März 2000
Ein Sozialgericht hatte die Frage gestellt, wie eine testikuläre intraepitheliale
Neoplasie (TIN) des Hodens (früher: Carcinoma in
situ des Hodens) gutachtlich zu bewerten sei. Es hatte die Stellungnahme
des behandelnden Urologen beigefügt, der den Tumor
aufgrund der therapeutischen Konsequenzen (Hodenentfernung
oder Bestrahlung) einem Seminom bzw. nichtseminomatösen
Tumor im Stadium T1 NO MO zugeordnet und mit einem
GdB/MdE-Grad unter dem Gesichtspunkt einer Heilungsbewährung
bewertet hatte.
Wie sich aus der wissenschaftlichen Literatur (z. B. Leitlinien zur
Diagnostik und Therapie von Hodentumoren, Urologe A1/99 und
2/99) ergibt, ist eine TIN (WHO-Klassifikation, entspricht Tis in
der Klassifikation der UICC) eine intratubuläre Neoplasie, bei der
nach ihrer Beseitigung fast nie mit Rezidiven zu rechnen ist und
bei der in besonders gelagerten Fällen sogar eine spezielle Behandlung
zugunsten einer Überwachungsstrategie unterbleiben kann.
Nach der Stadieneinteilung der UICC von 1997, die eine stärkere
prognostische Aussagekraft besitzt, wird ein Hodentumor Tis NO
MO (entsprechend TIN) dem Stadium 0 zugeordnet, während T1
NO MO-Tumoren bereits dem Stadium I entsprechen.

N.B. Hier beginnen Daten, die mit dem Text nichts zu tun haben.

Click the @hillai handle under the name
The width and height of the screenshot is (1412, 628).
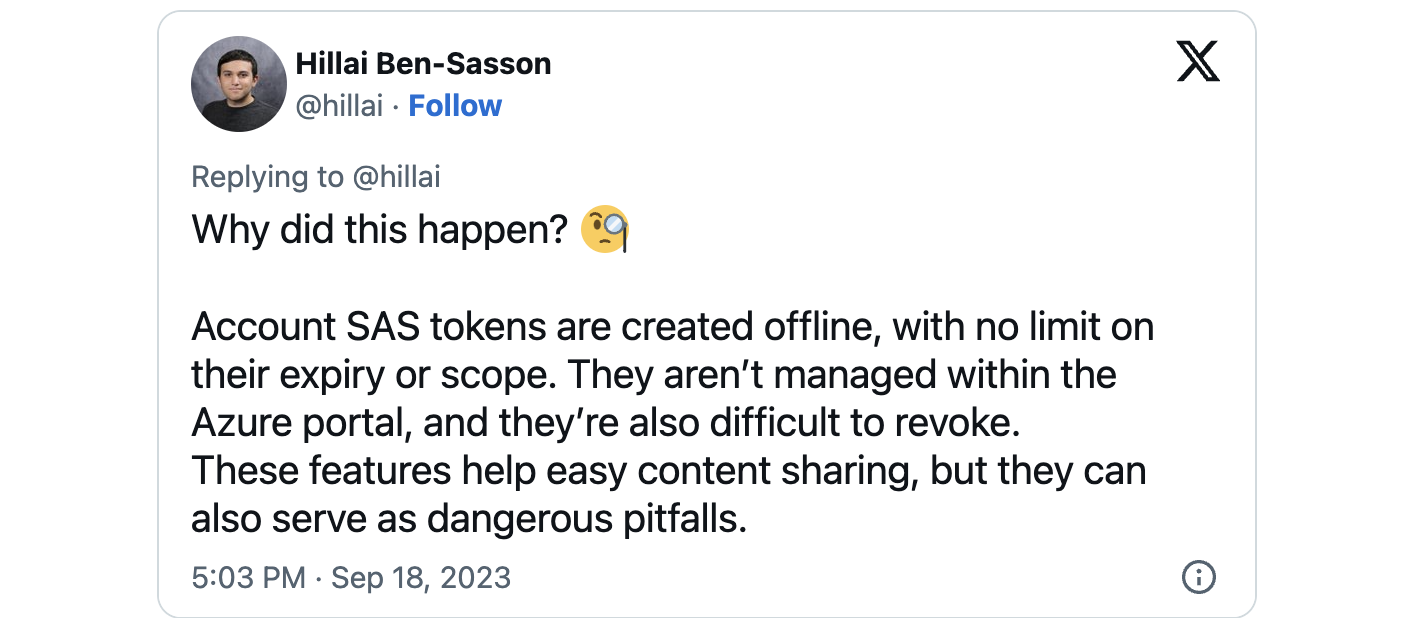[339, 106]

Nach Abwägung aller genannten Fakten vertraten die Anwesenden
mehrheitlich die Auffassung, dass der GdB/-MdE-Grad eines
TIN des Hodens nicht unter dem Gesichtspunkt der Heilungsbewährung
zu beurteilen sei, da der Tumor nach seiner Entfernung
nicht zu Rezidiven neigt und die Bedrohung für den Betroffenen
insofern gering ist; die Beurteilung richtet sich somit allein nach
den tatsächlich vorhandenen Funktionsstörungen. Auch bei einer
notwendigen Therapie kommt eine Gleichsetzung mit einem Seminom
des Stadiums T1 NO MO nicht in Betracht.